While the good Pastor Eckardt is probably more tuned into the details than I am, I would suspect that there is not a great deal of difference between us in terms of how we conduct the Divine Service. We tend to do the red and, when the red is lacking, do the red that was red before Lutheran Service Book was born. Sure, we have different takes on different rubrics but the most obvious difference between us is the Eucharistic Prayer. I use it. He does not. For the sake of the Synod and the many who come to us from various parts of the Synod, I have made the decision ordinarily to arrange the prayers of the LSB into a Lutheran canon. It works fine and in the way it was intended (as in the source from which it was borrowed). I have, in the past, used various forms, more typically the so-called Piepkorn Eucharistic Prayer, the Eucharistic Prayer of Hippolytus, the Eucharistic Prayer of El Culto Cristiano in English, a version of the Anaphora of St. Basil, and the Eucharistic Prayer proposed for inclusion in LSB but never included. Although we tend to use the same canon regularly no matter which setting of the Divine Service from LSB we use, I have also chanted the Words of Institution alone as Luther set them. All of this is to show that there are differences even among those who would be considered very liturgical.
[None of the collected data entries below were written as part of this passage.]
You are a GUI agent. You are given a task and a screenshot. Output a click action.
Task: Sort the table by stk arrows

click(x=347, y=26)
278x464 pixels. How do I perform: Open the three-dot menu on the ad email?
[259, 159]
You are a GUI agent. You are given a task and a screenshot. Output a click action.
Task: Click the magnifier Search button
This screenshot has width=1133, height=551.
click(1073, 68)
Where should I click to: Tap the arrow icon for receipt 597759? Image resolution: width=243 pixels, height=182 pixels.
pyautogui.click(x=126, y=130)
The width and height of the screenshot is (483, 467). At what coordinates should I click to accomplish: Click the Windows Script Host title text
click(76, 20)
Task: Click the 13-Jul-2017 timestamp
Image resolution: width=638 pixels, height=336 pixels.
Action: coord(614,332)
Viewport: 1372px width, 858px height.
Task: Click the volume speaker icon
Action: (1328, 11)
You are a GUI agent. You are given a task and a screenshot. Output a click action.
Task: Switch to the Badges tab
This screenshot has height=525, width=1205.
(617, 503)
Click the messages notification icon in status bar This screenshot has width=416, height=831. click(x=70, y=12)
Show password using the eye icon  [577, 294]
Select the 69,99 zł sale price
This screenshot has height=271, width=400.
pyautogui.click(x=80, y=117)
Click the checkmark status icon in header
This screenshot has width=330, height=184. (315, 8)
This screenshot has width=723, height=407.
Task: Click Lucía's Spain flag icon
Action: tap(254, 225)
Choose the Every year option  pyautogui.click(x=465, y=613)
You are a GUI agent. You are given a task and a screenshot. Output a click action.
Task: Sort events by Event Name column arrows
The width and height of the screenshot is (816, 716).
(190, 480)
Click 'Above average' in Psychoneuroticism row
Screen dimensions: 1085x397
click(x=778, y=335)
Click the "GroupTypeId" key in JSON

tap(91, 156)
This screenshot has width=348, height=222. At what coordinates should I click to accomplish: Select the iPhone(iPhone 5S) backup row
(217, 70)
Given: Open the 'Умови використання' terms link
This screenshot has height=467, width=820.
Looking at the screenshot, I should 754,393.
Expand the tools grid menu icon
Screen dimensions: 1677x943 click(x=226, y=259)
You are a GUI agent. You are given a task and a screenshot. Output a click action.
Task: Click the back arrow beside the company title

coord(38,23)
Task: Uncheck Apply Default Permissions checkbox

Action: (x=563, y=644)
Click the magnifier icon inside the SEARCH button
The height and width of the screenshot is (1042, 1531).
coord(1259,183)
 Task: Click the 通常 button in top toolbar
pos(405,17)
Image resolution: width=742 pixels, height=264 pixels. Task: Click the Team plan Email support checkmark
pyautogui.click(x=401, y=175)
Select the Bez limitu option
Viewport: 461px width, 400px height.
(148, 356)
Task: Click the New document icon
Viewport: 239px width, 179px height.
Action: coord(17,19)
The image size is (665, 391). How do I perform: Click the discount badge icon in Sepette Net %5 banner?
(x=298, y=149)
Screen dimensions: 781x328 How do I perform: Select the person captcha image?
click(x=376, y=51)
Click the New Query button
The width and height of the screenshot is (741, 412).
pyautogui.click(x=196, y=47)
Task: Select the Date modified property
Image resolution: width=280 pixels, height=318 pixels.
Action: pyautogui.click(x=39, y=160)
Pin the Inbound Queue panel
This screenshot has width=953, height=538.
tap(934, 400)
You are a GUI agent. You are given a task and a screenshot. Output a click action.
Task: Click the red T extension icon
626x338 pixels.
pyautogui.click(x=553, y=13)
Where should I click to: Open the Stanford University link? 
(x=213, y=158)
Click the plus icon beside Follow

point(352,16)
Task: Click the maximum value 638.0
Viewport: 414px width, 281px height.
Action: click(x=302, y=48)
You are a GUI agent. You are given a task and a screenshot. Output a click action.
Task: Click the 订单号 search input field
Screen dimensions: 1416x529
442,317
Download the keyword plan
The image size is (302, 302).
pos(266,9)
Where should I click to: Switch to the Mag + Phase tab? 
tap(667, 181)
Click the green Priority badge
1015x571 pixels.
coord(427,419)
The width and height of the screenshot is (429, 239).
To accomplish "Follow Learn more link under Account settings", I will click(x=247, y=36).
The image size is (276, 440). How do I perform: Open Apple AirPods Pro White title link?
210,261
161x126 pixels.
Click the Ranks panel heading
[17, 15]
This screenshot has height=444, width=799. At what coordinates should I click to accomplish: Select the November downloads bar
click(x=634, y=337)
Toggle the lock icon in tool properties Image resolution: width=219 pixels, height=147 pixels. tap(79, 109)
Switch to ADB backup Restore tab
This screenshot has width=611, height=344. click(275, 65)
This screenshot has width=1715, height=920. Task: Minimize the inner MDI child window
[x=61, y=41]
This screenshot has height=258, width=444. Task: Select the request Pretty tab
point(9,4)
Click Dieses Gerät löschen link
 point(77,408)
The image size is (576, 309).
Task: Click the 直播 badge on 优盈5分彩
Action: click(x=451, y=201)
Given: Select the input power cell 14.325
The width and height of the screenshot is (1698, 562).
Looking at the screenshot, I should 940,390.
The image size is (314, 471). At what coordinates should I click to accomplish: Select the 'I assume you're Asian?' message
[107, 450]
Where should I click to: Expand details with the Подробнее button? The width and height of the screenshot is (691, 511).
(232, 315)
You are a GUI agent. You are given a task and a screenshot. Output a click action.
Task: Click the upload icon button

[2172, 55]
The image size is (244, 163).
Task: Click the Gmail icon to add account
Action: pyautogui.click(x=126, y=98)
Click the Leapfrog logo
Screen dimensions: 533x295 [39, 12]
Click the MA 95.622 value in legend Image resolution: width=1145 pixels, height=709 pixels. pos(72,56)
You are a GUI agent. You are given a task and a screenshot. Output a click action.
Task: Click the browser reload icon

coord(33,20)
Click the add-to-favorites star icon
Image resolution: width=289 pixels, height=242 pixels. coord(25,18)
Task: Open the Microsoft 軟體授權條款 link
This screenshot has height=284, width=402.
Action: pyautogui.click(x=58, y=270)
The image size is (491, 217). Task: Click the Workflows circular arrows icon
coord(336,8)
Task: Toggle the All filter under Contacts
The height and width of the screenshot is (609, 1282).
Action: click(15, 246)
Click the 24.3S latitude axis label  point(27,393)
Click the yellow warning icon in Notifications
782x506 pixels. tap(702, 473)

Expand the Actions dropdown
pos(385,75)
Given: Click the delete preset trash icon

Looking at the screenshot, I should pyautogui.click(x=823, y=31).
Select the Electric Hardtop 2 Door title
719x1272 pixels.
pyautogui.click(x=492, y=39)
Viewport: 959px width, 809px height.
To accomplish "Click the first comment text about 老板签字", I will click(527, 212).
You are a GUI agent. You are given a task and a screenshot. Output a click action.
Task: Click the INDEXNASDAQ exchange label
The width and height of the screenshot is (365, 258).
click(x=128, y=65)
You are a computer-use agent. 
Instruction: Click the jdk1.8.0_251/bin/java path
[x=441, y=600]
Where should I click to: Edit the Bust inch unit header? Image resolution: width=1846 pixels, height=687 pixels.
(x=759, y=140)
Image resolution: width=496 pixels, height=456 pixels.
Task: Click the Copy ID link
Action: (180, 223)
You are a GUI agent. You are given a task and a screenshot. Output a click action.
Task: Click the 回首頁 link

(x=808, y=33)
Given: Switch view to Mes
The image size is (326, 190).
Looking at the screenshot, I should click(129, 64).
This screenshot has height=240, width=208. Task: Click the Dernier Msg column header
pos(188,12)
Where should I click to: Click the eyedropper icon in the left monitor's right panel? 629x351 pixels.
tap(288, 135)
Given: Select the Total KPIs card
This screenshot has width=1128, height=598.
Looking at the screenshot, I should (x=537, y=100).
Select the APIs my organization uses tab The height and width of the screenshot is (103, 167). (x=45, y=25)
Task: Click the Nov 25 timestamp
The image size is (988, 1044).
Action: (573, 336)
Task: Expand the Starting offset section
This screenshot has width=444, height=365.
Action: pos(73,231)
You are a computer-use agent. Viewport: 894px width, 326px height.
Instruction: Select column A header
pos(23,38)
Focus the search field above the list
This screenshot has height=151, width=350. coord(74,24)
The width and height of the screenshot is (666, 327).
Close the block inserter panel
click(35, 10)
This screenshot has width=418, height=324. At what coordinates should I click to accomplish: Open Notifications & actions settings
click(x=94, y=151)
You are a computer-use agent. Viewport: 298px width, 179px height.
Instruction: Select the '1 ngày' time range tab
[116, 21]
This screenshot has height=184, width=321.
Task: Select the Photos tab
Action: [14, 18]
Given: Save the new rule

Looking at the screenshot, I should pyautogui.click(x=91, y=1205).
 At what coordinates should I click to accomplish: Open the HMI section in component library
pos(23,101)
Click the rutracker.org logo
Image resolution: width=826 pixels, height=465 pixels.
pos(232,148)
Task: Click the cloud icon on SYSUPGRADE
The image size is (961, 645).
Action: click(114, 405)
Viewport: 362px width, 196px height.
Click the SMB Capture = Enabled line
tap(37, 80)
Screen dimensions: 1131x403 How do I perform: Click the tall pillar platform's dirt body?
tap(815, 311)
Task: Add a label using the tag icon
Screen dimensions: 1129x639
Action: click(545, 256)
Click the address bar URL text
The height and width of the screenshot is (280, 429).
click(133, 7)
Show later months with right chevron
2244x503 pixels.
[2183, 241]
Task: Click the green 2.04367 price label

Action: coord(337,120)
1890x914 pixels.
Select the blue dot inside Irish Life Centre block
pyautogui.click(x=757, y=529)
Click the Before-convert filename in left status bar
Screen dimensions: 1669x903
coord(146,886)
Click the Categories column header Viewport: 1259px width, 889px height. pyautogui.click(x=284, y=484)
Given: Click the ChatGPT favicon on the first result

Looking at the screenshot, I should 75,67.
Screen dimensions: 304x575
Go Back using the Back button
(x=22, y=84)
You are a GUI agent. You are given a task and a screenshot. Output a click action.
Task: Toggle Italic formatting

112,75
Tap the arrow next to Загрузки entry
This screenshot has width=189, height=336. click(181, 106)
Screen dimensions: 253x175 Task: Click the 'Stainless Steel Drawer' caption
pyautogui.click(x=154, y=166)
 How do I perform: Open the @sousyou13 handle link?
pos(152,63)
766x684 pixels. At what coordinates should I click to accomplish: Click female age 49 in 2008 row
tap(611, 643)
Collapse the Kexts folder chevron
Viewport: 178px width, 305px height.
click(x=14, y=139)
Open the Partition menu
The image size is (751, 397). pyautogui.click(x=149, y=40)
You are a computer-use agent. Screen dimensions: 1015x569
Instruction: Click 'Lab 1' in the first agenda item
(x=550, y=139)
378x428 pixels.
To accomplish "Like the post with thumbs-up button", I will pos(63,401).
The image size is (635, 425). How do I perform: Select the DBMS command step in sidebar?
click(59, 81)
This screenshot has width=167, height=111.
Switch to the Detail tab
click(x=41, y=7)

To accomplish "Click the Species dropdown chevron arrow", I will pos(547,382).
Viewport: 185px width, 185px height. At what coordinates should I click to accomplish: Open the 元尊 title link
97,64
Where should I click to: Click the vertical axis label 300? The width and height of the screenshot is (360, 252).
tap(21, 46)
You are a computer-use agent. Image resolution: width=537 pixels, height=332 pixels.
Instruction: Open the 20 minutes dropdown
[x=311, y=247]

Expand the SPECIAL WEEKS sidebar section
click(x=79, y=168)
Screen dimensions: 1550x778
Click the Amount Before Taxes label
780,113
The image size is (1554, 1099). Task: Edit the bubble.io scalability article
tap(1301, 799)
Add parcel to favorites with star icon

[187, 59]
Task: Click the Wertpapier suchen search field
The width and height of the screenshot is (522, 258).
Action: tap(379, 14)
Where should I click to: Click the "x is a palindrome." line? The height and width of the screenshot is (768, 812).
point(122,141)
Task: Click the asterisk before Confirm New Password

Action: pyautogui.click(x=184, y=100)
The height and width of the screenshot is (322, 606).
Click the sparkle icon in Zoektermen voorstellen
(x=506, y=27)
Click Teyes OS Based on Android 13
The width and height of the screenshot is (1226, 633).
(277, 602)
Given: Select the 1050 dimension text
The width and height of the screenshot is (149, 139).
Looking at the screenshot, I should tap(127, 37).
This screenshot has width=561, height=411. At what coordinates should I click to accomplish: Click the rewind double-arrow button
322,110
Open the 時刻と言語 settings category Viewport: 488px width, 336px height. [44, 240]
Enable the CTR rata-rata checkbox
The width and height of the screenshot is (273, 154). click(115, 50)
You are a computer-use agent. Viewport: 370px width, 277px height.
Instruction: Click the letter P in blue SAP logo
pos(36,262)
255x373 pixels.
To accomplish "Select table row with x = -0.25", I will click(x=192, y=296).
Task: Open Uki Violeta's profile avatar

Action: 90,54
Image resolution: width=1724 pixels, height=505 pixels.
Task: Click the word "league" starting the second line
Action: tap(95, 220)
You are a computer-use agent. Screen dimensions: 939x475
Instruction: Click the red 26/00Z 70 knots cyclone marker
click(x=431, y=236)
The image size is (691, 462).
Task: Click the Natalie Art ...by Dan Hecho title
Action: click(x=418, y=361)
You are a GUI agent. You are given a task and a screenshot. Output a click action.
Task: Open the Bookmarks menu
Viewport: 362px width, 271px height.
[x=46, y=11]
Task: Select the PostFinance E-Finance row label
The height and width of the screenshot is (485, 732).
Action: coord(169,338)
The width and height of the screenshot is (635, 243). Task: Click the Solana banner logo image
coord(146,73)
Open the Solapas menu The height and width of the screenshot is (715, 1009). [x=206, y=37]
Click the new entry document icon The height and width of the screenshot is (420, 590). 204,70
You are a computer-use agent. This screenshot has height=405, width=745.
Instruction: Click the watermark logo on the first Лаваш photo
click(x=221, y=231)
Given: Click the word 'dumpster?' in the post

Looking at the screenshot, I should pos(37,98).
That said, the vestments, the bowing, the genuflecting, the kneeling, the reverence, and the overall attention to conduct of the liturgy remains quite similar. This would be considered unique yet the reality is that this is more typical than the commenter chooses to admit. Whether he has had no experience of this liturgical practice or simply does not wish to admit it, I suspect that what happens at the parish served by Pastor Eckardt and what happens in my parish is far more typical -- dare I say ordinary -- in the Lutheran Church Missouri Synod that he wants it to be. Survey the pages of District publications showing photos of installations and ordinations or look at the pictures in our flagship publications or check out the official LCMS social media or the posts by ordinary folks in ordinary parishes across the Synod and you will see more liturgy, reverence, vestments, and sacramental piety than the commenter would fine good, right, and salutary. But that is his problem and not mine.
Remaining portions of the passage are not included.